::: Provided records :::

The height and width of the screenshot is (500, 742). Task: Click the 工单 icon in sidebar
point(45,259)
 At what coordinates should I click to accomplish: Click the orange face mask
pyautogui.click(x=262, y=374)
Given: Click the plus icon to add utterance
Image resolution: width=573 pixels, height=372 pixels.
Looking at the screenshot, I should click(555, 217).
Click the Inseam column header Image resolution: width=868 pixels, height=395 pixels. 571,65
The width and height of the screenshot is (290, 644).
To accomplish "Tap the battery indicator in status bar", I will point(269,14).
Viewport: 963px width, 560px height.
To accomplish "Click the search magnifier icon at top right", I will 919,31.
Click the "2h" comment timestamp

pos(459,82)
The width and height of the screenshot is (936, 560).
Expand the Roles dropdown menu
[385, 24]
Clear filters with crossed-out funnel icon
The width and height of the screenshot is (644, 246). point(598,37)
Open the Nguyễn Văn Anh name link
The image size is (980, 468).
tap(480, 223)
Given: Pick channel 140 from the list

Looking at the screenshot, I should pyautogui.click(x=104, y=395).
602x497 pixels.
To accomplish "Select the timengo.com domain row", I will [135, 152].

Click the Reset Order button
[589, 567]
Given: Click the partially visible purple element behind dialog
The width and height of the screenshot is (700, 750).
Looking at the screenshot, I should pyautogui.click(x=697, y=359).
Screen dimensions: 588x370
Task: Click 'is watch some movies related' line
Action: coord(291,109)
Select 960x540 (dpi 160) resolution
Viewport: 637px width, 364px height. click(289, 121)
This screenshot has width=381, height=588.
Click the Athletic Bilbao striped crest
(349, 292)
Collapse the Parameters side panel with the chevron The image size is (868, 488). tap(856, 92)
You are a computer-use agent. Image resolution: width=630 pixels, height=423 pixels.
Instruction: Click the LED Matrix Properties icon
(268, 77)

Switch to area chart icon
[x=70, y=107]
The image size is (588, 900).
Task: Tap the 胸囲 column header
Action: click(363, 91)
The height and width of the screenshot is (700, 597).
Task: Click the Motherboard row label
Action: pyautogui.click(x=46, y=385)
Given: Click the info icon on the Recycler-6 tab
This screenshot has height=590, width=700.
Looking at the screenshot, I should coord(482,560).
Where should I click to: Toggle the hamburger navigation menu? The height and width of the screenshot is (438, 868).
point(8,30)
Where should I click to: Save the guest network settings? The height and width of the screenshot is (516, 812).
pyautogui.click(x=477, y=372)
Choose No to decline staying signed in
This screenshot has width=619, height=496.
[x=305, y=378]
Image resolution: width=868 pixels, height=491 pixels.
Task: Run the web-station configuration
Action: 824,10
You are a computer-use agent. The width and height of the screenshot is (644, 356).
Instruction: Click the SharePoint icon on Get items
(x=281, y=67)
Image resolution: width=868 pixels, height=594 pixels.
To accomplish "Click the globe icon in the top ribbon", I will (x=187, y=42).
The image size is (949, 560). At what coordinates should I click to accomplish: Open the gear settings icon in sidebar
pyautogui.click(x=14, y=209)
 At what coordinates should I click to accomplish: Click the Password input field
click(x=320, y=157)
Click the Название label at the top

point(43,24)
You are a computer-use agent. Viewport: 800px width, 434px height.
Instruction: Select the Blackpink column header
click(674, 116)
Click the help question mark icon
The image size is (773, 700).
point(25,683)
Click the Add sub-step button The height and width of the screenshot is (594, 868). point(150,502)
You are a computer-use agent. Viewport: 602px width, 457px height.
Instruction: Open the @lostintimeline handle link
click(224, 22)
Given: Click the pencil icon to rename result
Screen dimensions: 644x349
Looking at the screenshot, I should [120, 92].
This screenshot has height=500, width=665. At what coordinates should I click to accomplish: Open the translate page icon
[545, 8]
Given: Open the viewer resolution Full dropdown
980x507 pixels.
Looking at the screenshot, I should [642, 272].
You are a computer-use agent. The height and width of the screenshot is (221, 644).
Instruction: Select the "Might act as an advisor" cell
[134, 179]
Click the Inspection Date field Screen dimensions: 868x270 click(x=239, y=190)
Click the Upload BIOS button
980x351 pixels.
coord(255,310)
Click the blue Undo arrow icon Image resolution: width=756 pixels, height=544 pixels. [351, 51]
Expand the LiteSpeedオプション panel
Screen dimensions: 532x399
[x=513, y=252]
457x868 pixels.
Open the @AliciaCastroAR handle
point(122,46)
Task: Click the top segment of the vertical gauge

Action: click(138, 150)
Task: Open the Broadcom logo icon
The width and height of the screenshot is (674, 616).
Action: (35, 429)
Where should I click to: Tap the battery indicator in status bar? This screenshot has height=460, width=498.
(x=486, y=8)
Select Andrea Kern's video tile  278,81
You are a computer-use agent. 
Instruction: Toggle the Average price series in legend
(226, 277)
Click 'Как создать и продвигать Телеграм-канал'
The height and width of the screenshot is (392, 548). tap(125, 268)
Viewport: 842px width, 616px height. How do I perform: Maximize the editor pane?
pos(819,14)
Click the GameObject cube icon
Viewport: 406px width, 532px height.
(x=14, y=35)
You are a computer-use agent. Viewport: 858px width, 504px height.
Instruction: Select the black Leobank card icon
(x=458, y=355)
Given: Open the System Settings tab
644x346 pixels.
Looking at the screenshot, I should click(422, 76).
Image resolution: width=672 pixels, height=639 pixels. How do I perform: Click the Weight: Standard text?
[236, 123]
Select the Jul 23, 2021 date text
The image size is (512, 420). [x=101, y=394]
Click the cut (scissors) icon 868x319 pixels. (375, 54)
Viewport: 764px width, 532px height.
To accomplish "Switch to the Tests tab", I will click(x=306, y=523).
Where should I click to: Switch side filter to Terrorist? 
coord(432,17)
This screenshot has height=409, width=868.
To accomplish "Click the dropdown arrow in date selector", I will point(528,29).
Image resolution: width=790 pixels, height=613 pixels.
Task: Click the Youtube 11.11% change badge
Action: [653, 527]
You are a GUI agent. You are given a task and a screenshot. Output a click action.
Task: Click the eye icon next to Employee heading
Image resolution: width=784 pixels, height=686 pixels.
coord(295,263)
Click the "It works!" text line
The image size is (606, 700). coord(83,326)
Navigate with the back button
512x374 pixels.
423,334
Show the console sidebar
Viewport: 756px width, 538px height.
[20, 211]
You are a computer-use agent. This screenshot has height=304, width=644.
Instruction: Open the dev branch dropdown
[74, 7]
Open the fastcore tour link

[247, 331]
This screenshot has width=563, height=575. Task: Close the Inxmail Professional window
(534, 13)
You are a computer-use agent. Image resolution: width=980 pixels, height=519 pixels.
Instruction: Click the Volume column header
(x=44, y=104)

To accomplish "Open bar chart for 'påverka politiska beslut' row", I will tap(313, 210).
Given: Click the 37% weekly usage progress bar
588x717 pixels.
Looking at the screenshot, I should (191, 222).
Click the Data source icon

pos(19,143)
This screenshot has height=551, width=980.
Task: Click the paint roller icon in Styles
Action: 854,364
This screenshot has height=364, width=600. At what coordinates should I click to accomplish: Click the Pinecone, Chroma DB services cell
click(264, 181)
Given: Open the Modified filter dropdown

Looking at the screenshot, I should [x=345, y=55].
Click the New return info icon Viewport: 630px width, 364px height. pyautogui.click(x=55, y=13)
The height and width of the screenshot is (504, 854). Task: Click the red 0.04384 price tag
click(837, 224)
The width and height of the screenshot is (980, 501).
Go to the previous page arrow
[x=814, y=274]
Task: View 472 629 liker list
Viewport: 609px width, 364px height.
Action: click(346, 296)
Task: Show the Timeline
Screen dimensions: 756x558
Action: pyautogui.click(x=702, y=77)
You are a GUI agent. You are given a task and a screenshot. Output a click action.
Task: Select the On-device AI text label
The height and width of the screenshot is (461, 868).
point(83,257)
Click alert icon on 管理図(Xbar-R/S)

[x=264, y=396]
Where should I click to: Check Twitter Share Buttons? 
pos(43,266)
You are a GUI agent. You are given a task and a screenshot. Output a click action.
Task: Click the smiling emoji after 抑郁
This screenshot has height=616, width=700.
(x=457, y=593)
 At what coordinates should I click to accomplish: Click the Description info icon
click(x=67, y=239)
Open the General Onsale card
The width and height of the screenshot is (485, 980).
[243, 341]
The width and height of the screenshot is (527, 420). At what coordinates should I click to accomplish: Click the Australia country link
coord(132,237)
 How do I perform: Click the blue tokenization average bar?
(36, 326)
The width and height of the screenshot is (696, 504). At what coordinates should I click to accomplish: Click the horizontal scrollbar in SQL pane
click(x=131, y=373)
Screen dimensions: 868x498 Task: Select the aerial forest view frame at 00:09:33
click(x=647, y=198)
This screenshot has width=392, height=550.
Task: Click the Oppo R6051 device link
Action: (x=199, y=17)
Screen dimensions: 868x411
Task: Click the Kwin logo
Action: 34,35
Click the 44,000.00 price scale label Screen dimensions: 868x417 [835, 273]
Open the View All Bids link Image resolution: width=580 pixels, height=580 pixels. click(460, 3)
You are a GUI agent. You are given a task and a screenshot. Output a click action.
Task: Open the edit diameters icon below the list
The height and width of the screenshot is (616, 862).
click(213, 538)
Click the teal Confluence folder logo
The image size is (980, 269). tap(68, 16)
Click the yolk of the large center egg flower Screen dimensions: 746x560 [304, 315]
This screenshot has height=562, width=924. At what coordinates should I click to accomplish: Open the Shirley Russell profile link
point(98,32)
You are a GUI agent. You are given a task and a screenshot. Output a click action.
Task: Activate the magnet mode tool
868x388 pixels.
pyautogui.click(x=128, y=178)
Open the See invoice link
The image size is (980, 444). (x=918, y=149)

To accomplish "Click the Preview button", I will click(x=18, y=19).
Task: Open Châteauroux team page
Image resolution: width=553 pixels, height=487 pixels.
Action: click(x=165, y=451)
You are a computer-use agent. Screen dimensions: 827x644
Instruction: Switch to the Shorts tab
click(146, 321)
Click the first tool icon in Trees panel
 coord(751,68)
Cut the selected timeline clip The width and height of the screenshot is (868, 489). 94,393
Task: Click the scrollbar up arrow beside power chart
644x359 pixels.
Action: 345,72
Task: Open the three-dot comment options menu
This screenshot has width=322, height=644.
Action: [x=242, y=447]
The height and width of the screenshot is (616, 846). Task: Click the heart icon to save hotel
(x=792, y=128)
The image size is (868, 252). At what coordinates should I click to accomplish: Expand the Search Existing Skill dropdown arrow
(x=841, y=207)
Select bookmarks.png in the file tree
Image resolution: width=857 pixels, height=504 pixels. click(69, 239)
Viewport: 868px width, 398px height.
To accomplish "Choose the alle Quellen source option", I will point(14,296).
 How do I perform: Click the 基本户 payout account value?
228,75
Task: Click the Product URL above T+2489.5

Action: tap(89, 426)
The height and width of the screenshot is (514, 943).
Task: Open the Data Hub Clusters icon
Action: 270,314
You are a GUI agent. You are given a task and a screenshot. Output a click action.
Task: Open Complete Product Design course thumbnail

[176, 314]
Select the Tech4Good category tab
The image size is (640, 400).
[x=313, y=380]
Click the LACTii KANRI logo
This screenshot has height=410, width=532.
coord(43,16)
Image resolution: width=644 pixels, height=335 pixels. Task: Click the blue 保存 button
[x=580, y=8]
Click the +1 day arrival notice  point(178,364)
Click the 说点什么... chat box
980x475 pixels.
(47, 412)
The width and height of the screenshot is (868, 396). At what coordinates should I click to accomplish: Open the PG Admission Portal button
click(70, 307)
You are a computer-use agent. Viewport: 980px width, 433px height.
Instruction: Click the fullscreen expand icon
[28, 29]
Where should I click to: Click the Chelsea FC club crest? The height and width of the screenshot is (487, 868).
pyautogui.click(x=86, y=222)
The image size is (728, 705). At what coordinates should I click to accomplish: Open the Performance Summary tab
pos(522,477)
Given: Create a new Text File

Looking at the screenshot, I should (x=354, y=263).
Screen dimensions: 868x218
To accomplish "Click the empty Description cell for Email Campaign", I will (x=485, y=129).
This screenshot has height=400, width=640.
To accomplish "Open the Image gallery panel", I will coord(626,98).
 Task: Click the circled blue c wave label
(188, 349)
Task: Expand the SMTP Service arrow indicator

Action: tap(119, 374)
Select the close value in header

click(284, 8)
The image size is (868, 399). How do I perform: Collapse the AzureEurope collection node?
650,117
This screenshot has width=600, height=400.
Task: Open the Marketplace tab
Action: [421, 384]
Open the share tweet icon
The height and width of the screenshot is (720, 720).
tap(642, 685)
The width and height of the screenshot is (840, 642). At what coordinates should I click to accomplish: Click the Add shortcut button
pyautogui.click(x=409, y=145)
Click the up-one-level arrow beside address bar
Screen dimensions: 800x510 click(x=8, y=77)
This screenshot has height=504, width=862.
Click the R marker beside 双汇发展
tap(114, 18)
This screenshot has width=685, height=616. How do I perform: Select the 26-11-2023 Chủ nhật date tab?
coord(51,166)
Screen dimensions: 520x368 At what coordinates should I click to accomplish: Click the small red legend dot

:::

◆ What to produce ◆
All lines of the entries above where "computer" turns up should be reported.

◆ Solution for this problem ◆
You are a computer-use agent. Image resolution: width=630 pixels, height=423 pixels.
You are a computer-use agent. The width and height of the screenshot is (644, 356).
You are a computer-use agent. Viewport: 800px width, 434px height.
You are a computer-use agent. Viewport: 602px width, 457px height.
You are a computer-use agent. The height and width of the screenshot is (221, 644).
You are a computer-use agent. 
You are a computer-use agent. Viewport: 858px width, 504px height.
You are a computer-use agent. This screenshot has height=304, width=644.
You are a computer-use agent. Image resolution: width=980 pixels, height=519 pixels.
You are a computer-use agent. Screen dimensions: 827x644
You are a computer-use agent. Viewport: 980px width, 433px height.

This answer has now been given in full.